Beginning at the top of the data below, restate every line word for word until the line containing "You are a GUI" has been included, and omit the pictures.

Source records
*** Block opens ***
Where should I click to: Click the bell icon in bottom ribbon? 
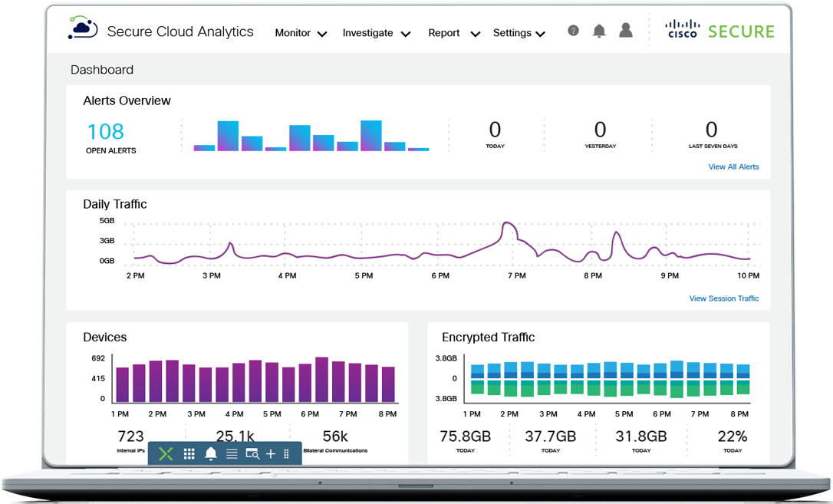[211, 454]
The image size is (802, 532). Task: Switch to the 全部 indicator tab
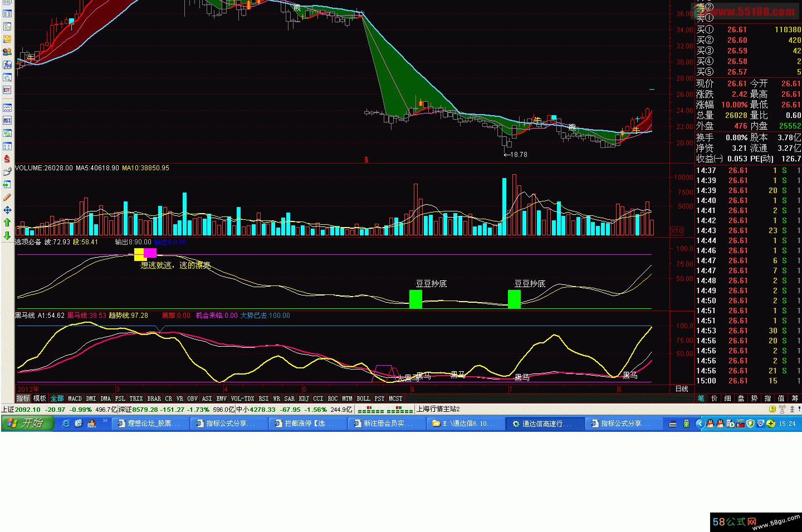(57, 398)
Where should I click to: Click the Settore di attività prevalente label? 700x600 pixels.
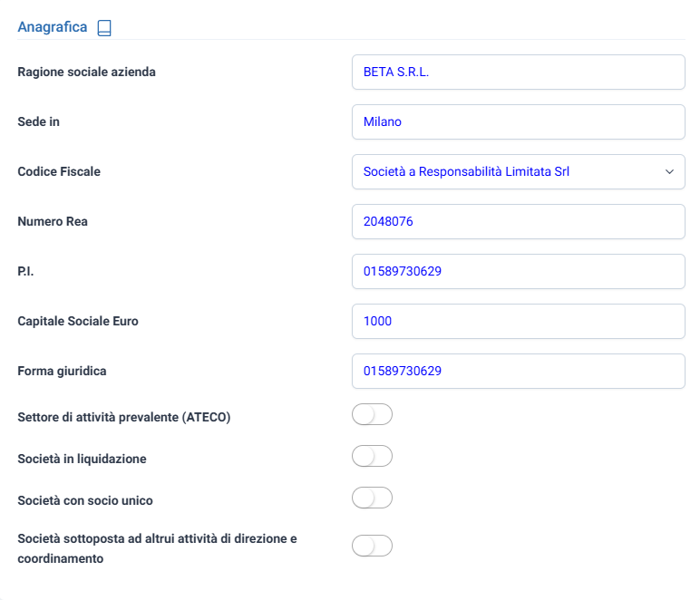(123, 417)
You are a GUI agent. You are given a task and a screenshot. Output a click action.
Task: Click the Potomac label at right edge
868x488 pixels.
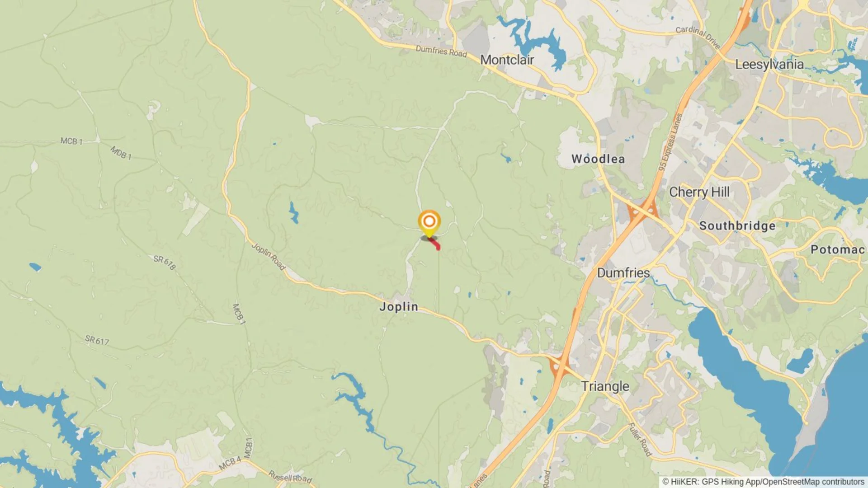tap(838, 250)
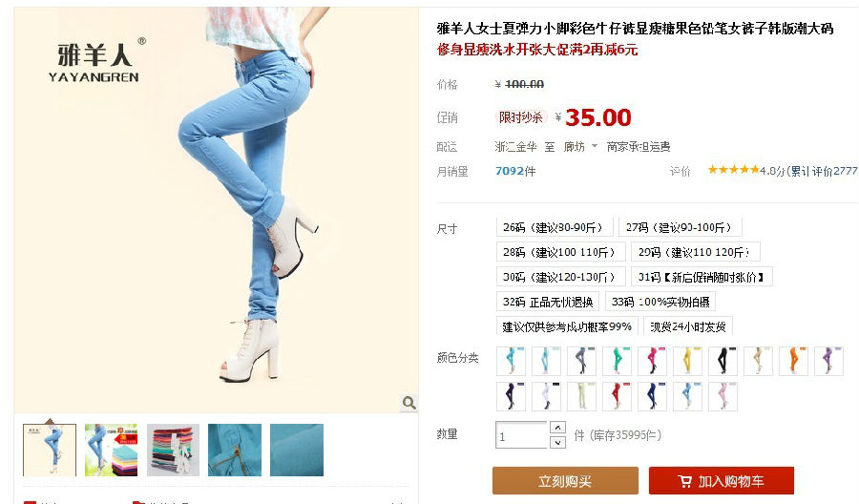View the stacked colorful pants thumbnail
Viewport: 859px width, 504px height.
click(x=173, y=450)
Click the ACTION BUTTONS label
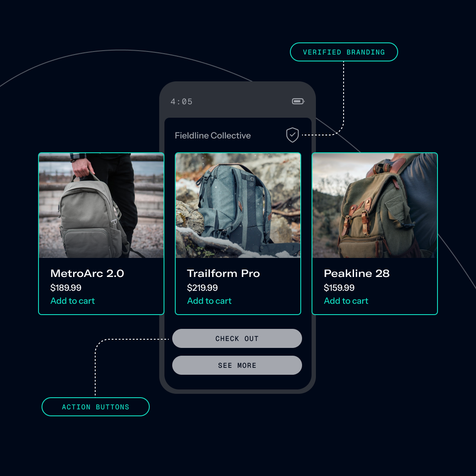Viewport: 476px width, 476px height. click(x=96, y=407)
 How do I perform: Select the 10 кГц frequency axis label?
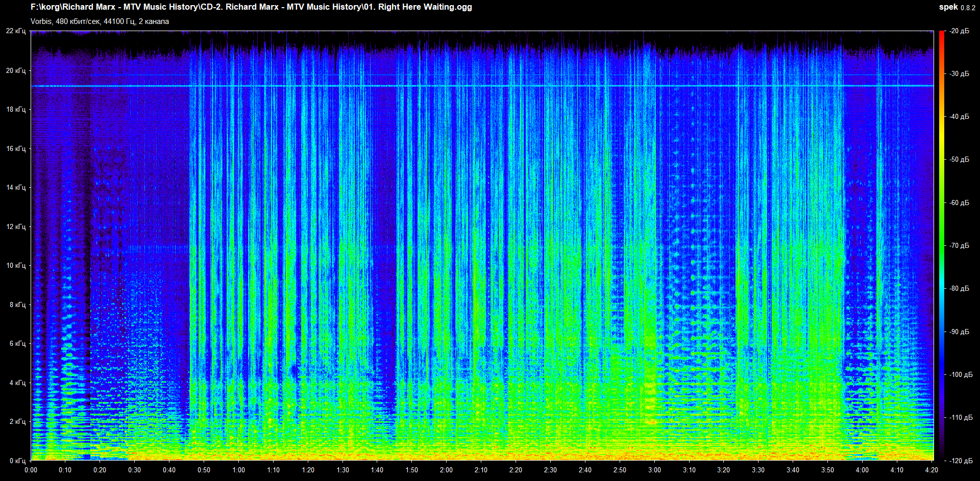tap(16, 266)
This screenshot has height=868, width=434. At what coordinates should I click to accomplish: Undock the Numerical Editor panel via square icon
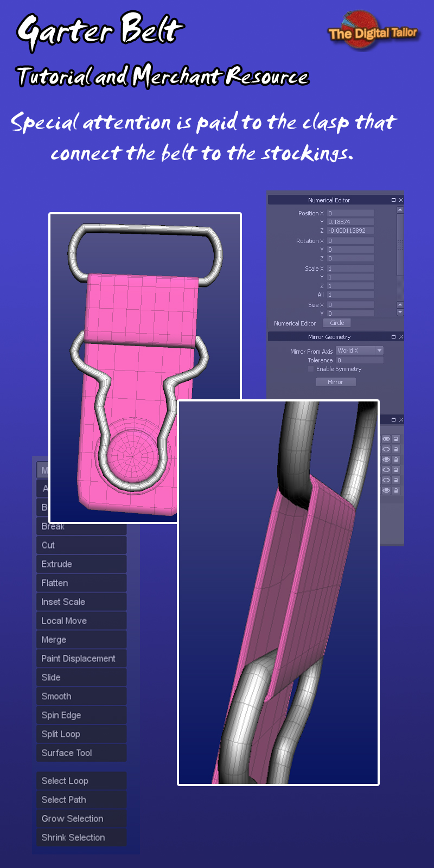point(394,200)
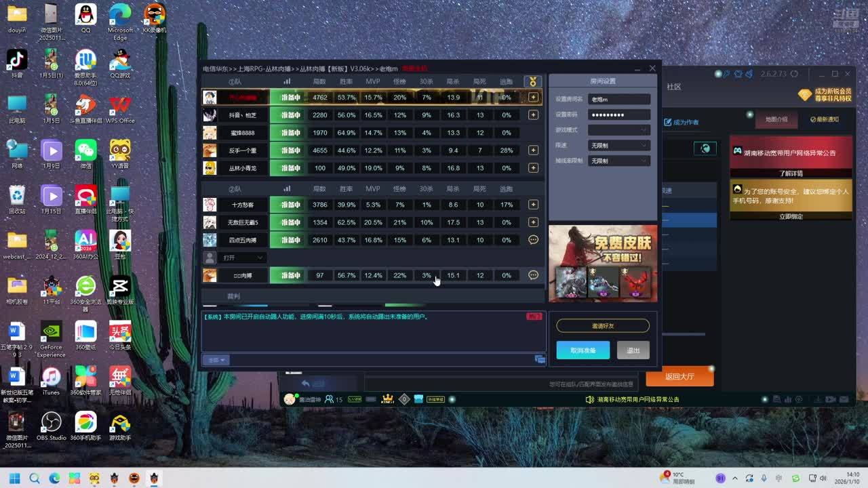Screen dimensions: 868x488
Task: Switch to the 地图介绍 tab
Action: pos(776,119)
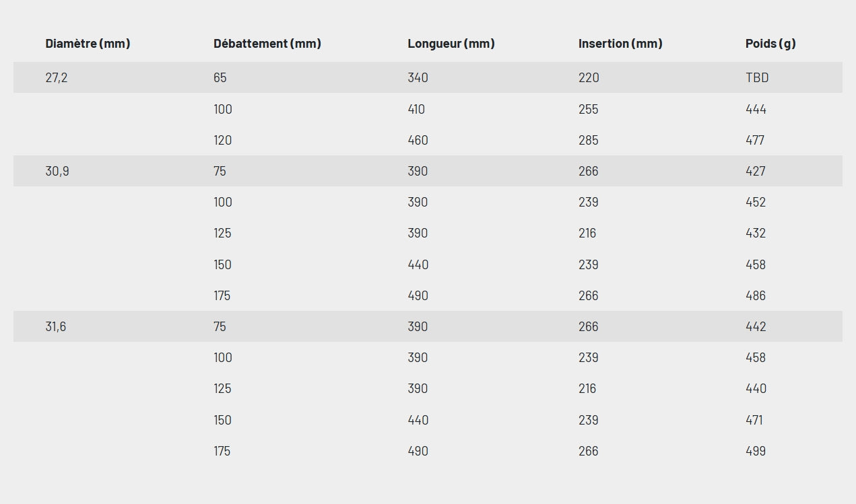Select the 285 insertion value
Viewport: 856px width, 504px height.
pos(589,141)
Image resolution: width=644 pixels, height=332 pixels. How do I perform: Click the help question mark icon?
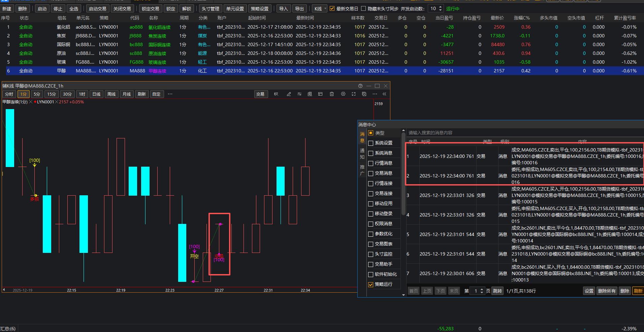click(x=360, y=86)
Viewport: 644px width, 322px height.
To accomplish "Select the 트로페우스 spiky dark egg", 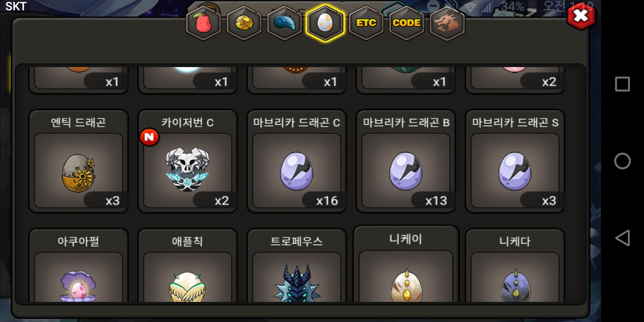I will click(x=297, y=266).

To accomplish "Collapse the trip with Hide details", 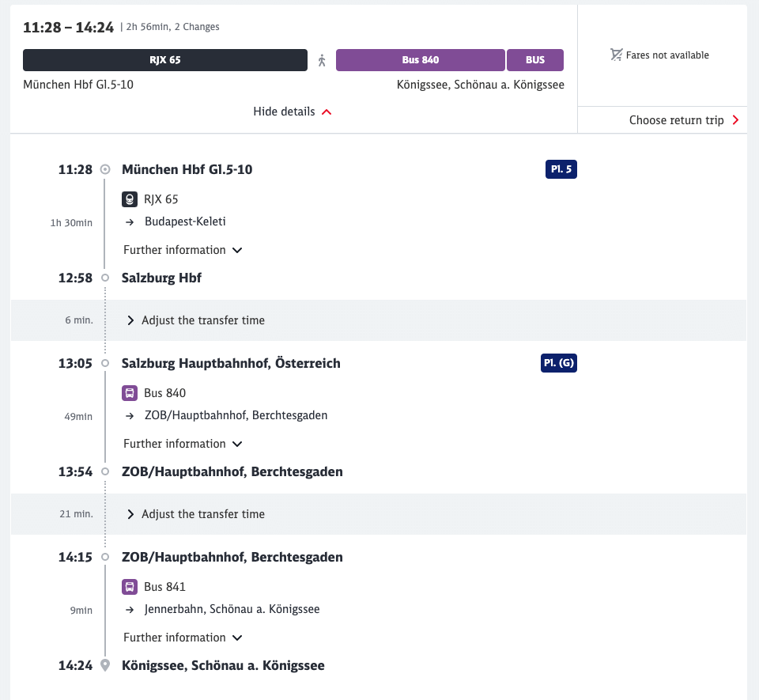I will [x=292, y=112].
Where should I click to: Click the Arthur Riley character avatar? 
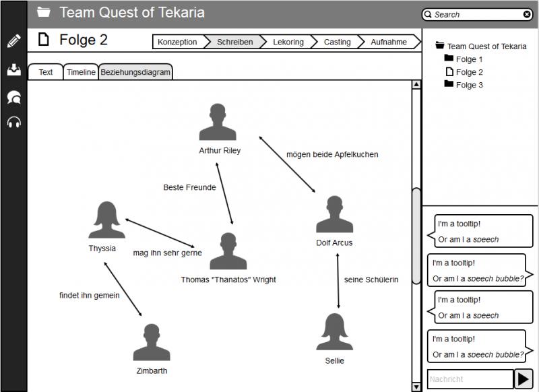[219, 123]
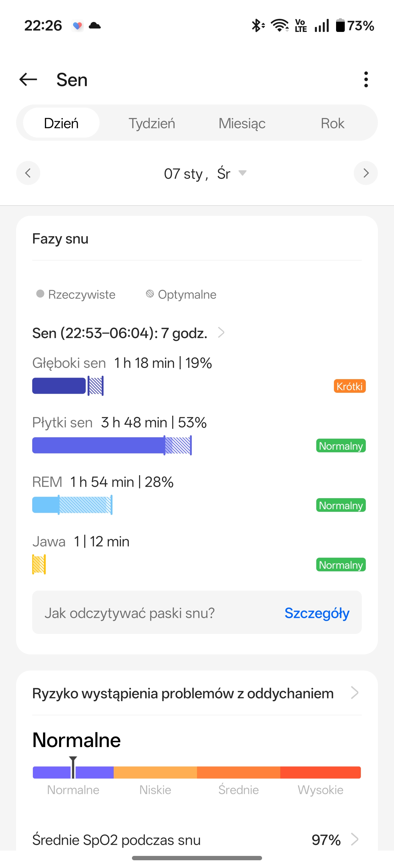Tap the cloud notification icon
The image size is (394, 868).
pyautogui.click(x=95, y=26)
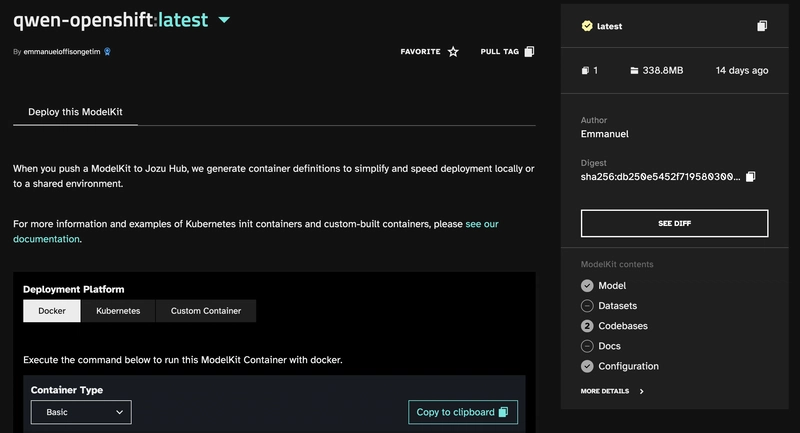The width and height of the screenshot is (800, 433).
Task: Click the yellow verified check beside latest
Action: 587,26
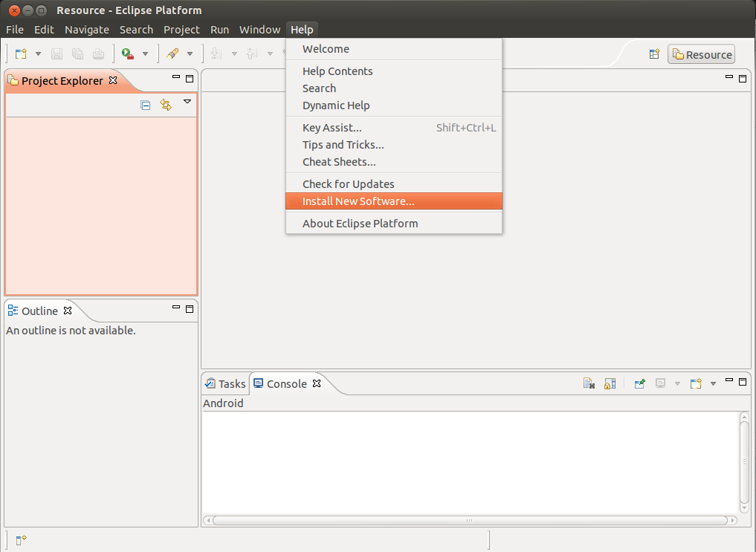This screenshot has width=756, height=552.
Task: Toggle Link with Editor in Project Explorer
Action: [x=166, y=105]
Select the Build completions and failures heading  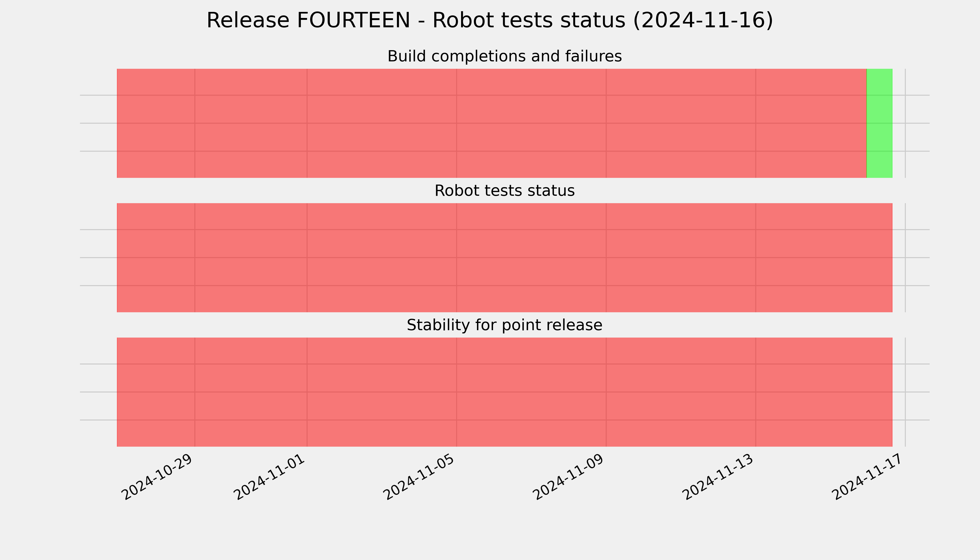[x=504, y=56]
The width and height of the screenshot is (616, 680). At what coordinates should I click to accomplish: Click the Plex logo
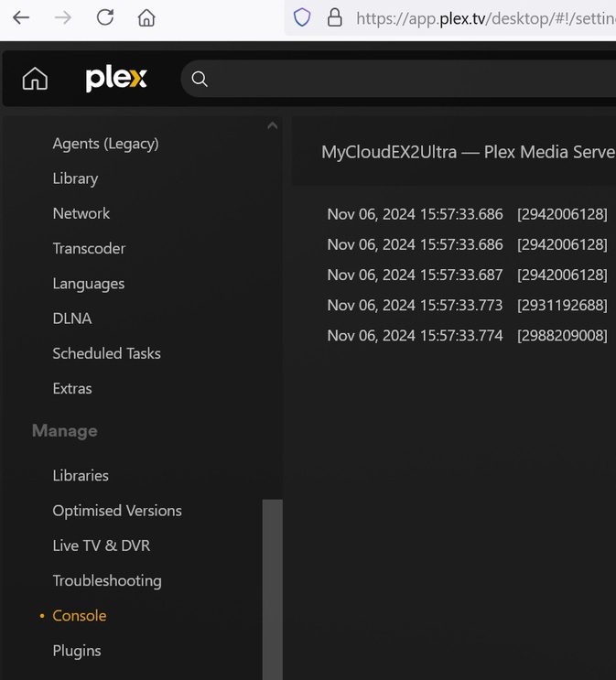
*** Block closes ***
> [RESULT OF THIS TASK]:
Where should I click to: Click the bell icon in bottom ribbon? 
[211, 454]
The image size is (802, 532). Task: Switch to the 全部 indicator tab
(57, 398)
Where should I click to: Click the Settore di attività prevalente label? 700x600 pixels.
(123, 417)
You are a GUI agent. You are given a task and a screenshot. Output a click action.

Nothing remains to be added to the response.